EXERCISE: Print the entire text below on data analysis without changing a word.

Computation: Data Analysis
I have authored several packages for my own data analysis needs in the laboratory.
Image Analysis for Range Expansion Experiments
I developed my own pipeline to process experimental images of growing microbial colonies and extract relevant information. This code was extensively used in a paper I wrote. The pipeline consists of two packages:
The pipeline begins with the range_expansion_image_analysis_fiji repository where I used Fiji, and open-source image processing library, to extract binary masks illustrating where different strains of fluorescent microbes were located in a colony. In the image below, the left was an experiment of mine where multiple colors of E. coli expanded from a dense droplet and segregated into one color locally. The image on the left is experiment, and the image on the right was the masks of each strain created using my script. The words “eYFP”, “eCFP”, and “mCherry” are labels for the strains corresponding to the fluorescent proteins that they produce.
After using Fiji to create the fluorescent masks, I imported the masks into python and developed range_expansion_image_analysis_python to extract relevant information. My code extensively utilizes scikit-image
, a standard Python-based image processing library. My Python package could extract various quantities such as the spatial correlation between strains,
the average fraction of each strain vs. colony radius. I utilized the package to compare my experimental results to theoretical predictions.

STUDY MATERIAL:
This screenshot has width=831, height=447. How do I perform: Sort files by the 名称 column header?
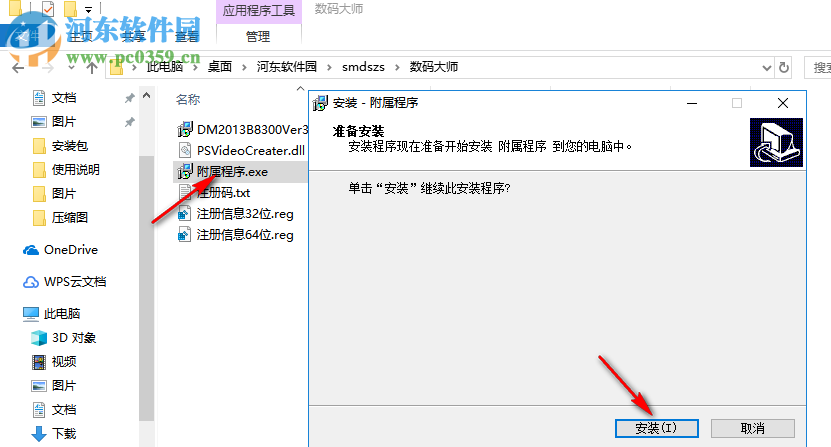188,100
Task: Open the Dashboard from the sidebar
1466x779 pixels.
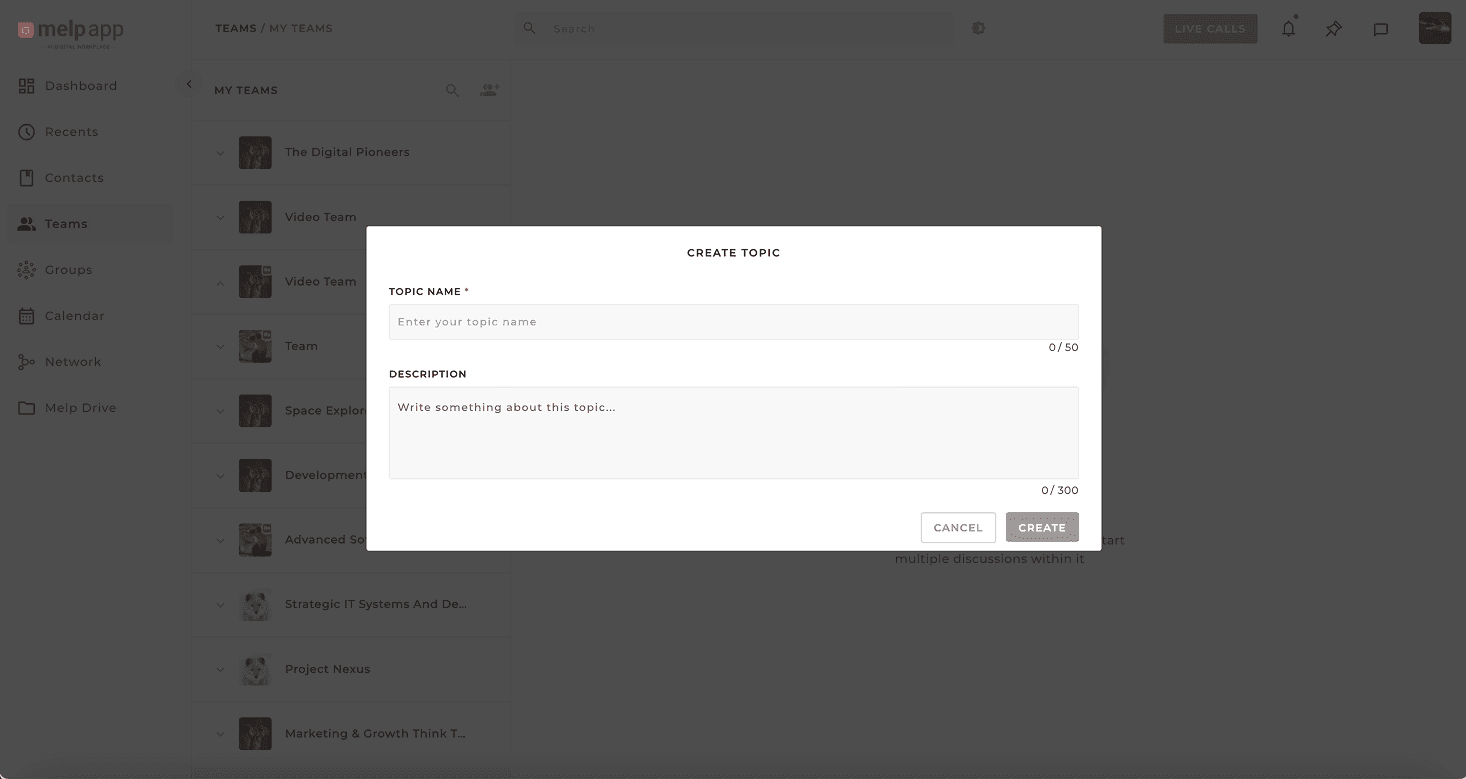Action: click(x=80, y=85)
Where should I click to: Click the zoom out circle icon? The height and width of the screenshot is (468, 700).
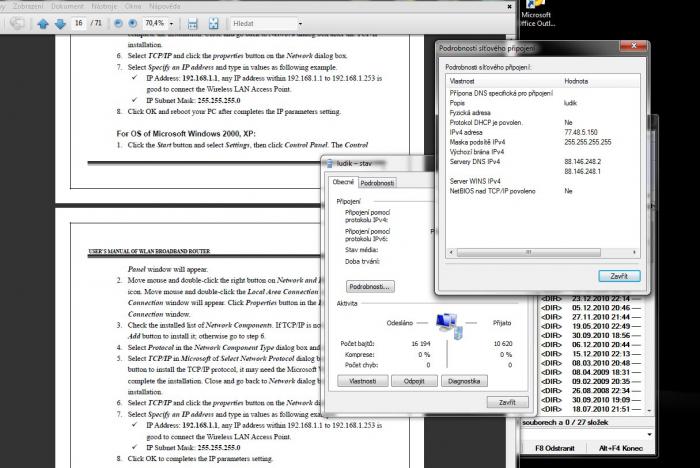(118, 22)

* * *

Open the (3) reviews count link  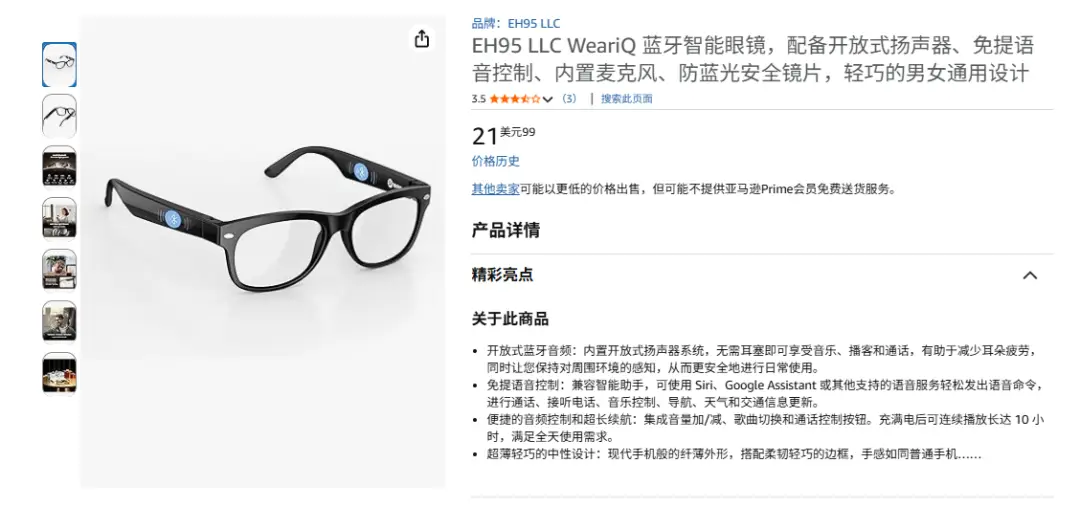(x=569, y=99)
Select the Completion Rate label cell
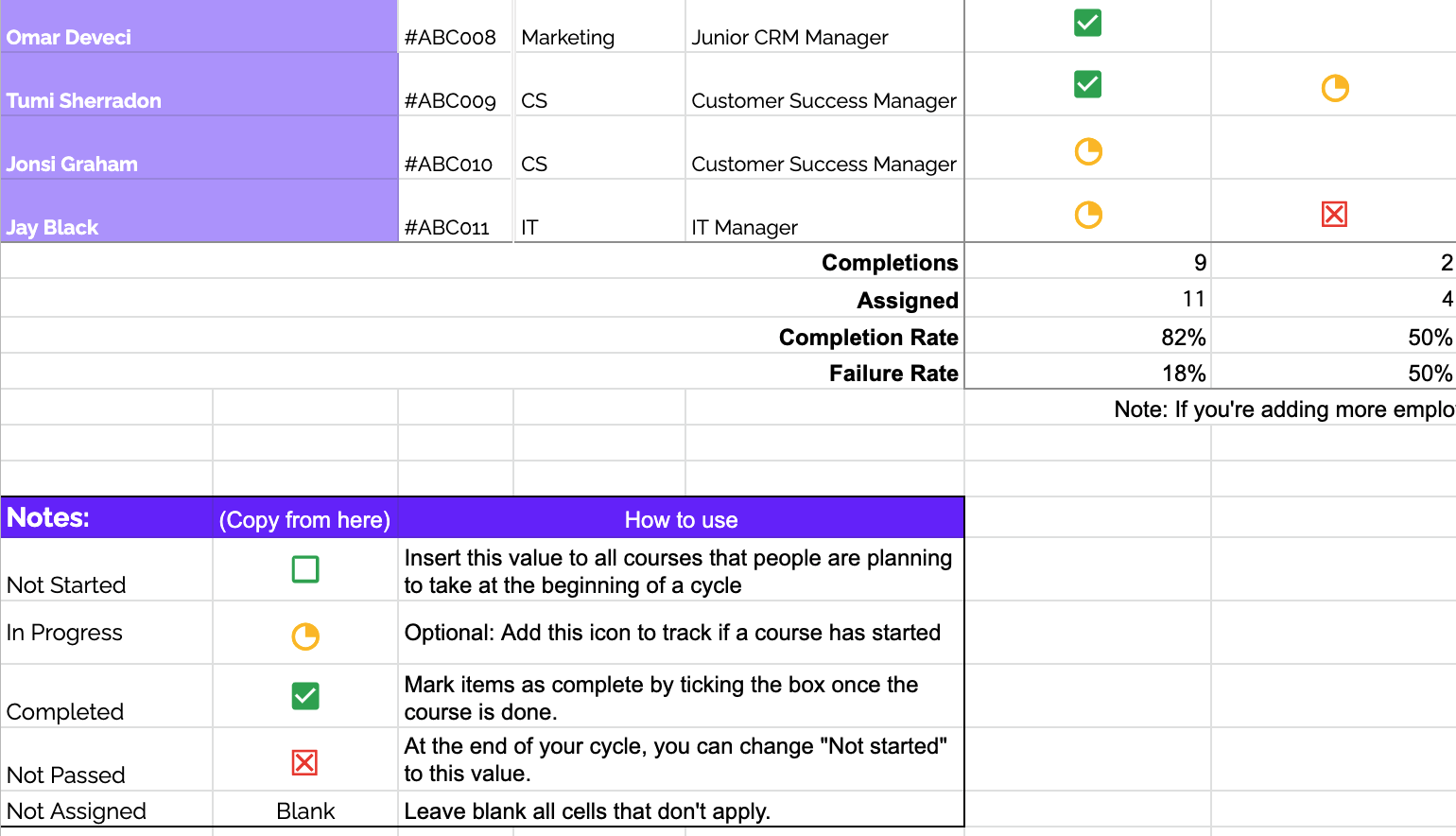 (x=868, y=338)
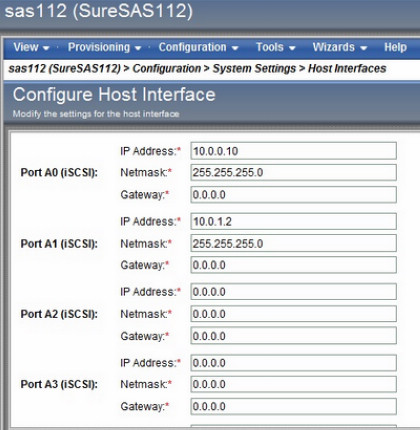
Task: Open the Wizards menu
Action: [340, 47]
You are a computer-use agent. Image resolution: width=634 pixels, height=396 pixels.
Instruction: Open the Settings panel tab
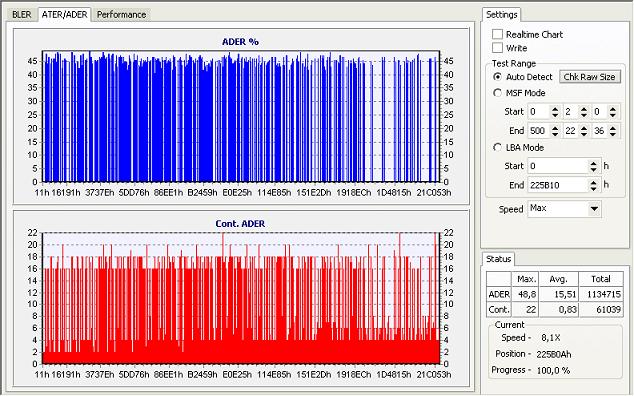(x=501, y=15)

EXERCISE ANSWER:
Computation: Data Analysis
I have authored several packages for my own data analysis needs in the laboratory.
Image Analysis for Range Expansion Experiments
I developed my own pipeline to process experimental images of growing microbial colonies and extract relevant information. This code was extensively used in a paper I wrote. The pipeline consists of two packages:
The pipeline begins with the range_expansion_image_analysis_fiji repository where I used Fiji, and open-source image processing library, to extract binary masks illustrating where different strains of fluorescent microbes were located in a colony. In the image below, the left was an experiment of mine where multiple colors of E. coli expanded from a dense droplet and segregated into one color locally. The image on the left is experiment, and the image on the right was the masks of each strain created using my script. The words “eYFP”, “eCFP”, and “mCherry” are labels for the strains corresponding to the fluorescent proteins that they produce.
After using Fiji to create the fluorescent masks, I imported the masks into python and developed range_expansion_image_analysis_python to extract relevant information. My code extensively utilizes scikit-image
, a standard Python-based image processing library. My Python package could extract various quantities such as the spatial correlation between strains,
the average fraction of each strain vs. colony radius. I utilized the package to compare my experimental results to theoretical predictions.